How to set the same random seed for all workers?

odats · August 10, 2020, 8:56am

Without setting a random seed the data loader returns the same random data for each epoch:
epoch 1: worker1->[2], worker2->[2], epoch 2: worker1->[2], worker2->[2],...

When I set a random seed in worker_init_fn function I get random data for each worker:
epoch 1: worker1->[2], worker2->[4], epoch 2: worker1->[7], worker2->[6],...

How to set a random seed to get a new random data each epoch but the same random data for each worker?
epoch 1: worker1->[2], worker2->[2], epoch 2: worker1->[7], worker2->[7],...

def worker_init_fn(worker_id):                         
    print(torch.utils.data.get_worker_info().seed)
    print(torch.initial_seed())
    # set seed
    np.random.seed(int(torch.utils.data.get_worker_info().seed)%(2**32-1))

train_loader = DataLoader(DatasetRandom(), batch_size=2, num_workers=4, worker_init_fn=worker_init_fn)

I use Ignite for training.

vfdev-5 · August 10, 2020, 11:40am

@odats can you set a seed each epoch for that ?

@trainer.on(Events.EPOCH_STARTED)
def set_epoch_seed():
    set_seed(trainer.state.epoch)

If this does not work for you, please provide a minimal code snippet to see the problem.

odats · August 10, 2020, 12:49pm

set_seed is no defined, where I can find this method?

vfdev-5 · August 10, 2020, 1:01pm

You can use ignite.utils.manual_seed, but I wanted to say that set the seed of your random generator.

odats · August 10, 2020, 1:33pm

@trainer.on(Events.EPOCH_STARTED)
def set_epoch_seed():
    ignite.utils.manual_seed(trainer.state.epoch)

Yes, it works.
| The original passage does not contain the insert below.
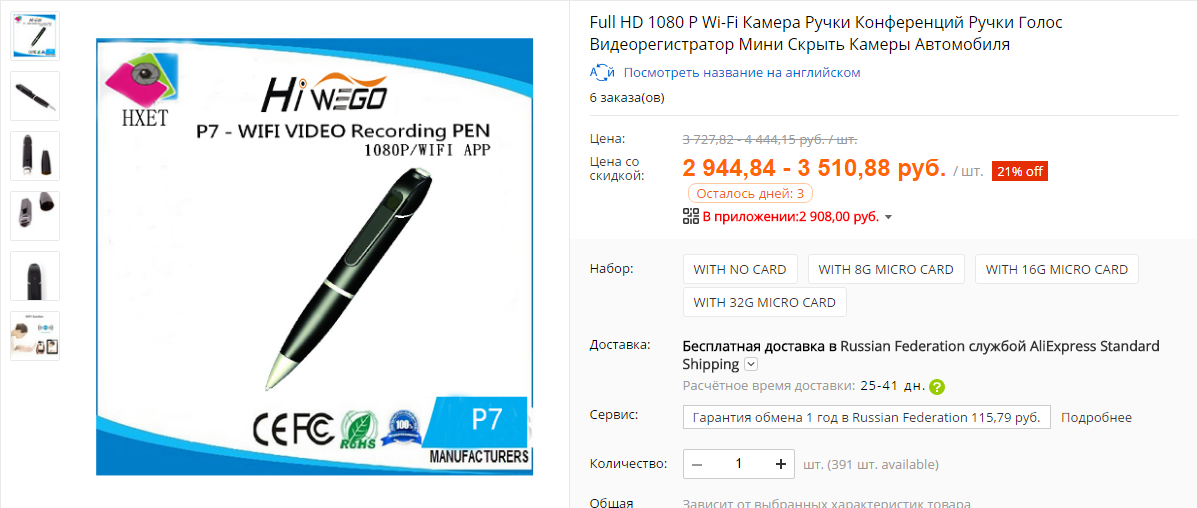
Task: Choose the WITH 8G MICRO CARD option
Action: pyautogui.click(x=886, y=270)
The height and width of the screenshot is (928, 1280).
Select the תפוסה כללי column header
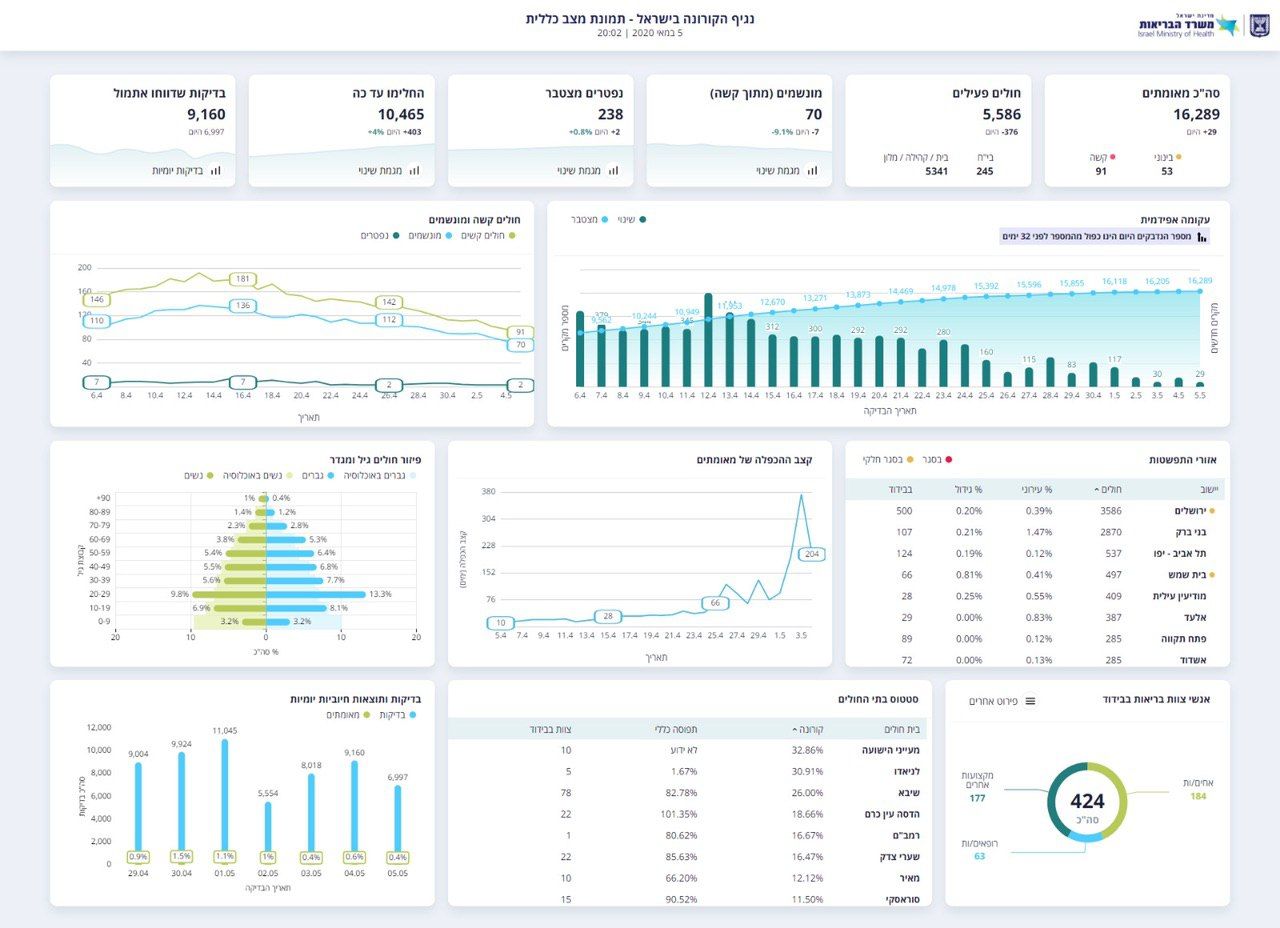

But it has 2 issues:

validation data loader returns the same random values as training loader
it always returns the same values (because seed values are always the same 1,2,3)

vfdev-5 · August 10, 2020, 2:07pm

Please, provide a minimal code snippet to run it and see the problem in details

odats · August 10, 2020, 2:33pm

class DatasetRandom(Dataset):   
    def __len__(self):
        return 8
    def __getitem__(self, idx):
        #print(torch.utils.data.get_worker_info().seed)
        return (np.random.randint(1000, size=1), idx%2)

def worker_init_fn(worker_id):                         
    #print(torch.utils.data.get_worker_info().seed)
    #print(torch.initial_seed())
    np.random.seed(int(torch.utils.data.get_worker_info().seed)%(2**32-1))

@trainer.on(Events.EPOCH_STARTED)
def set_epoch_seed():
    #print('seed', torch.initial_seed())
    # manual_seed(trainer.state.epoch)
    manual_seed(int(torch.initial_seed())%(2**32-1))

train_loader = DataLoader(DatasetRandom(), batch_size=1, num_workers=2)
val_loader = DataLoader(DatasetRandom(), batch_size=1, num_workers=2, worker_init_fn=worker_init_fn)

add worker_init_fn=worker_init_fn to val_loader
manual_seed(int(torch.initial_seed())%(2**32-1))

odats · August 10, 2020, 2:34pm

I have found issue and updated my code. I have posted working solution. Thank you for the support.

vfdev-5 · August 10, 2020, 2:49pm

I have found issue and updated my code. I have posted working solution. Thank you for the support.

@odats great !

However, seeing your DatasetRandom implementation, it seems a bit weird to have the same random data each epoch as you said it in the very begining:

Without setting a random seed the data loader returns the same random data for each epoch:
epoch 1: worker1->[2], worker2->[2], epoch 2: worker1->[2], worker2->[2],...

Probably, somewhere you should have some unwanted random seed synchonization. Which ignite version you are using, btw ?

odats · August 10, 2020, 2:58pm

It is about pytorch. I thought Ignine has some elegant solution for this behavior. As you suggested add callback @trainer.on(Events.EPOCH_STARTED)

class DatasetRandom(Dataset):    
    def __len__(self):
        return 2
    def __getitem__(self, idx):
        return (np.random.randint(1000, size=1), idx%2)

train_loader = DataLoader(DatasetRandom(), batch_size=1, num_workers=2)

for e in range(2): 
    print('epoch',e)
    for i, (images, labels) in enumerate(train_loader):
        print(i, images, labels)

epoch 0
0 tensor([[492]]) tensor([0])
1 tensor([[492]]) tensor([1])
epoch 1
0 tensor([[492]]) tensor([0])
1 tensor([[492]]) tensor([1])

Ignite: 0.4.1, PyTorch: 1.4.0

vfdev-5 · August 10, 2020, 3:28pm

I thought Ignine has some elegant solution for this behavior.

In v0.3.0 we had something similar to set_epoch_seed in the Engine automatically, but we found that it has a lot of side effects like you see with evaluator etc.

vfdev-5 · August 10, 2020, 3:46pm

Btw, seeing the implementation of DataLoader’s worker loop : https://github.com/pytorch/pytorch/blob/23db54acdf455866206d2de36c33fb75e177cb4c/torch/utils/data/_utils/worker.py

A seed is setup for torch and python random (not numpy random) to randomize data each time dataloader iterator is created, so if you replace your np.random.randint(1000, size=1) by random.randint(0, 1000), data will be random for each epoch.

odats · August 10, 2020, 4:17pm

Thanks, but for numpy I should go with original solution?

vfdev-5 · August 10, 2020, 4:56pm

It depends on what is behind np.randint calls in your real case. I was thinking about data augmentations that can be parametrized with numpy, so if you have a control of that it would be more simple to replace randomness generation…